# Question for Angie or any Janome owner



## Ruby (May 10, 2002)

Yesterday while I was sewing my HT2008 would keep sewing after I took my foot off the foot pedel. I would have to turn the switch off to get it to stop. When I would turn it back on it would give the fc error on the readout. Then very shortly switch back to sewing mode. I could sometime sew a complete seam or two before it did it again.

Probably did it 7 or 8 times while I was making a vest. I'm hopeing it was just a glitch in the computer and it don't do it again. But anyone know what could be wrong.

The FC code says the foot pedel was unpluged while the machine was on, but I didn't unplug the foot pedel. I'm wondering if maybe the pedel is dusty on the inside that could be causing that.


----------



## AngieM2 (May 10, 2002)

Did you unplug and plug the foot petal back in. Sounds as if your machine has the button on it for starting/stopping the sewing when the foot petal is not plugged in. have you taken a bit of fabric and unplugged the foot petal, and used just the button to see what it would do?

And have you just cleaned all you can at home, really good.

I know I had a machine do that to me once, and I think I just had to clean it good, and reset the foot petal connection in the recepticle on the machine.

If none of that works, I'm thinking it might be time for a servicing of the machine. How long has it been since you've had it professionally cleaned and taken care of? and light or heavy use sewing?

Good luck.


----------



## Ruby (May 10, 2002)

Mine don't have the button for sewing, it's foot pedel controled only. I did take the bobbin race out and it had some lint build up, and did unplug the pedel then plugged it back in. 

I had it setting on the highest speed, so I lowered the speed then raised it back and I finished the vest without it doing it again. But it was doing it only once in a while. So don't know if that stopped it or not.

I've not had it serviced it before because I haven't really used it that much.
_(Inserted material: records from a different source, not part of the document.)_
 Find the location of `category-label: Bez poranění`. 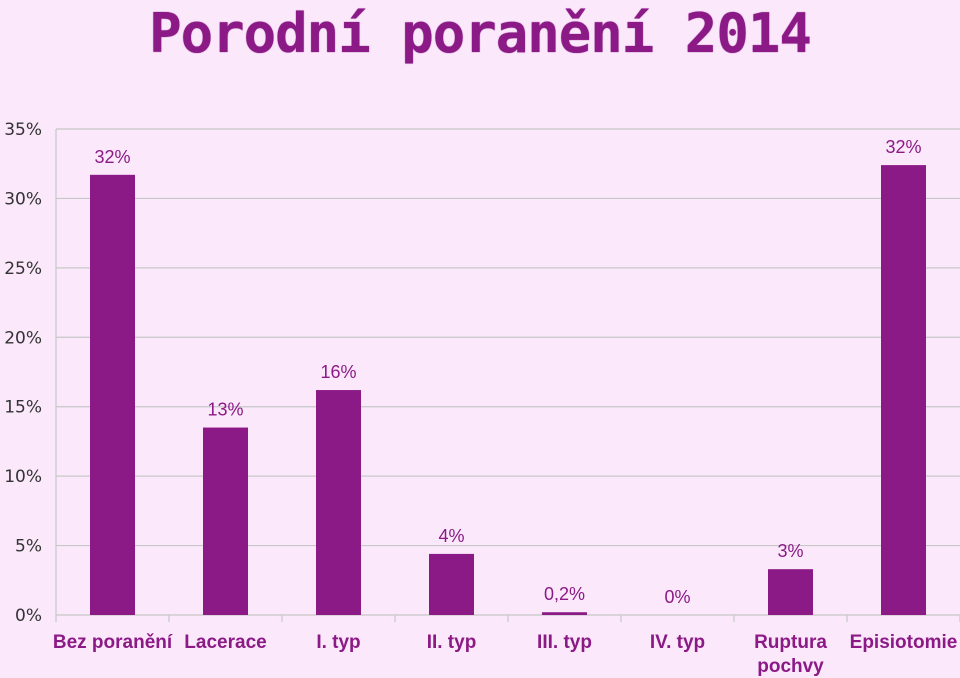

category-label: Bez poranění is located at coordinates (113, 642).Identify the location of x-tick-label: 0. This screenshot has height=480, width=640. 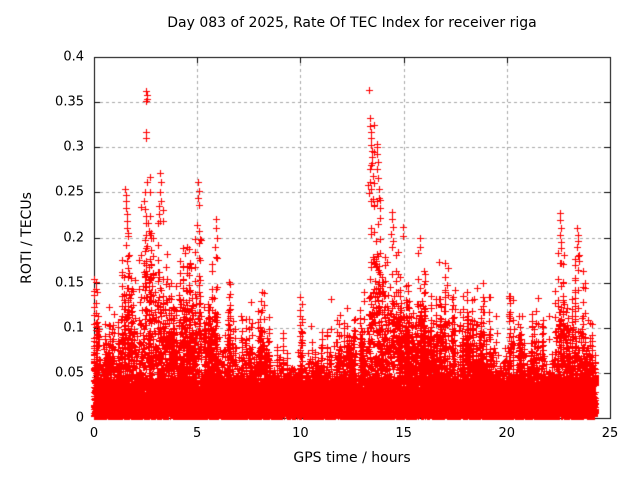
(94, 434).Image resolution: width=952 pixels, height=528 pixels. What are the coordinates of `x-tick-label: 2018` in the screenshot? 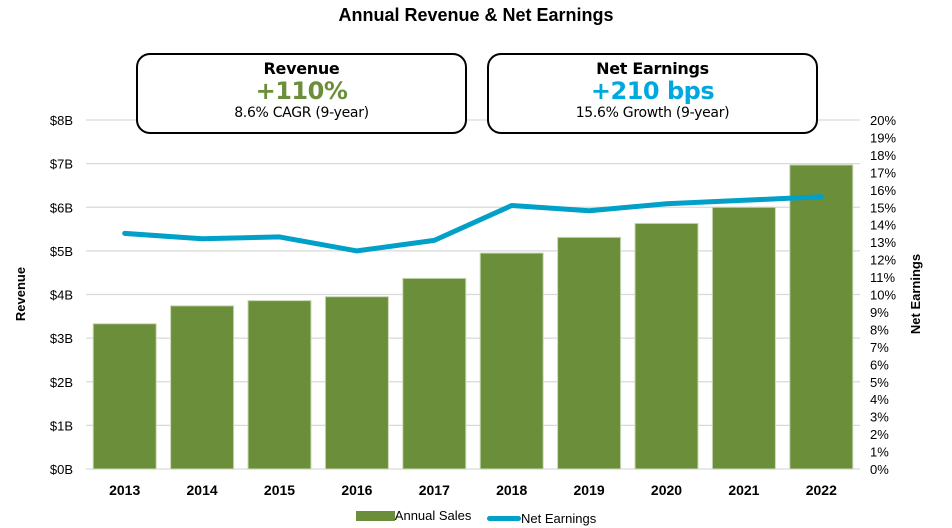 It's located at (512, 490).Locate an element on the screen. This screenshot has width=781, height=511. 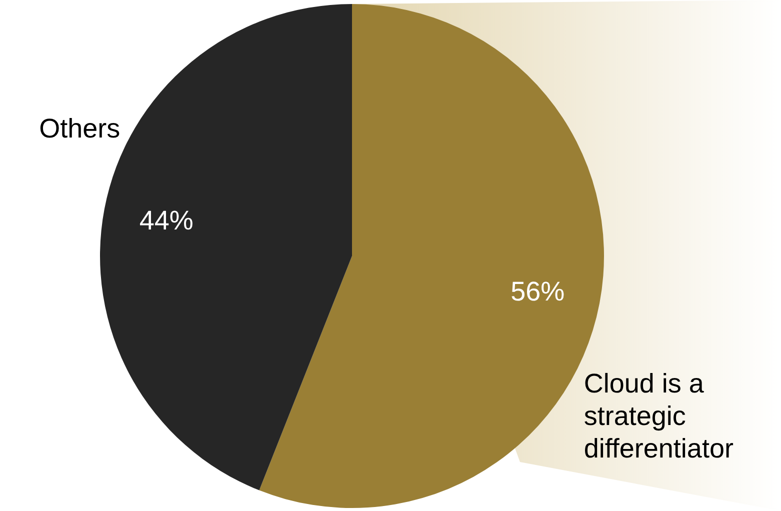
data-label: 44% is located at coordinates (166, 221).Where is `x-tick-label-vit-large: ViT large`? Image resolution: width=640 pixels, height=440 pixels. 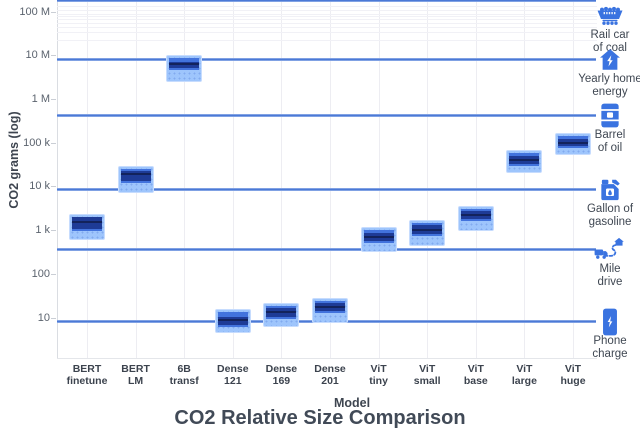
x-tick-label-vit-large: ViT large is located at coordinates (524, 375).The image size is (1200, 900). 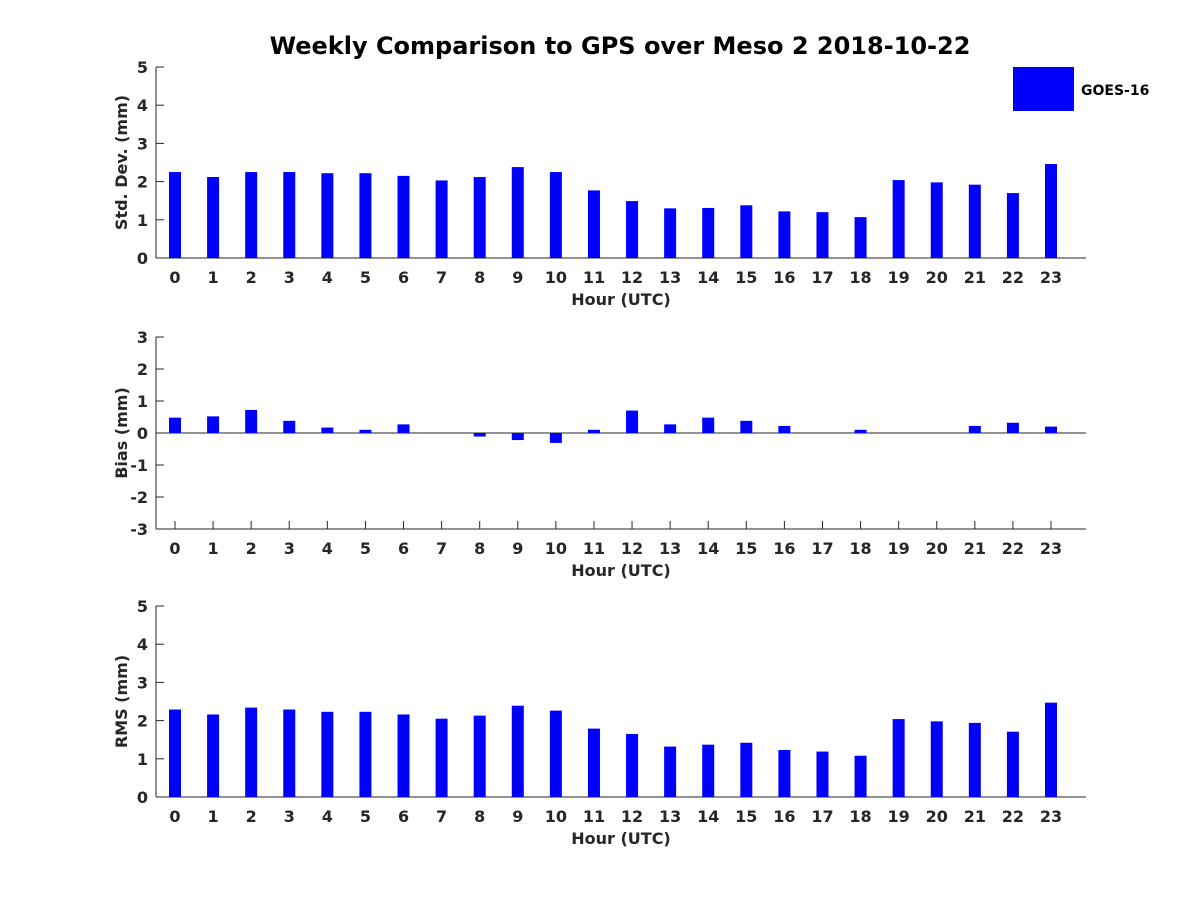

I will get out there tomorrow and see if I can see if there is some more lint somewhere and check it out. It's almost like the foot pedel gets stuck and don't release when I take my foot off.


----------



## AngieM2 (May 10, 2002)

You might want to check the move part of the foot petal to see if it sticks. Try it when not plugged in. If it looks sticking, I am thinking maybe a drop of WD-40 might make it not stick.

but be careful there and sneak up on it, as it is not something I've tried before, but just using logic it sounds as if it might help.


----------



## Molly Mckee (Jul 8, 2006)

I was on a Janome forum last night where they were talking about this same problem. It seems to be a "known problem" with certain Janome models and the foot peddle may have to be replaced.


----------



## Belfrybat (Feb 21, 2003)

I have the HT2008 and haven't experienced that problem. If you haven't already done so, unplug the machine from the wall as well as the foot pedal. Wait 5 mins to plug back in to clear any residual memory. That might work.


----------



## Ruby (May 10, 2002)

I took the bottom plate off the foot pedal and cleared out the cobweb and dead spider, LOL and it seems to be working now. 

Thanks everyone for the suggestions. 

Belfrybat, how do you like yours. I love mine and that's the first time I've had any problems .


----------